# RECORDS TO USE
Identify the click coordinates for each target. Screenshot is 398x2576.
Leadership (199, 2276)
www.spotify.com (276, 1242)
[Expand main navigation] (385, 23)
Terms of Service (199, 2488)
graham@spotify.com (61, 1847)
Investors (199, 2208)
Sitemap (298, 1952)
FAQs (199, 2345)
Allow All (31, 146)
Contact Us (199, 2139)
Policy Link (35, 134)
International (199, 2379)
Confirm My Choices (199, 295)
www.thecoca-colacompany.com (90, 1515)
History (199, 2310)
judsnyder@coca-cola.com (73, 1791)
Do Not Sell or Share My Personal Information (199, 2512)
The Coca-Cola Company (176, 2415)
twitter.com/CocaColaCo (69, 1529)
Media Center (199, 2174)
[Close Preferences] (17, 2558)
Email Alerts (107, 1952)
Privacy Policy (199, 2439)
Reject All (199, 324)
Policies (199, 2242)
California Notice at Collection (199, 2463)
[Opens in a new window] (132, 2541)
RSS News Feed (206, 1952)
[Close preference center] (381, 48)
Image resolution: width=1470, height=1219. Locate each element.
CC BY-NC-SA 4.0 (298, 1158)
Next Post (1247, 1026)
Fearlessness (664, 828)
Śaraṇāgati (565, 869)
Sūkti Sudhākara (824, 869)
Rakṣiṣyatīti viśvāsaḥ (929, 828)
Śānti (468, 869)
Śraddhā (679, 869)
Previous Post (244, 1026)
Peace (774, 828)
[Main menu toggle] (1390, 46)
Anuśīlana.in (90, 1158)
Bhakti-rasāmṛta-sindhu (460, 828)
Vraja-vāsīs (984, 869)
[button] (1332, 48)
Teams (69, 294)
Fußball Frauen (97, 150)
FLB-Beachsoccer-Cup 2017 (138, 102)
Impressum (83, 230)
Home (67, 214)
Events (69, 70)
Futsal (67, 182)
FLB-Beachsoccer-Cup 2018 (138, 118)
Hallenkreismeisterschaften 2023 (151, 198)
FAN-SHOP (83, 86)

# WORK REQUEST
Using the listing above, show each line with the word "Close" in it.

# SOLUTION FOR THIS PROBLEM
[Close Preferences] (17, 2558)
[Close preference center] (381, 48)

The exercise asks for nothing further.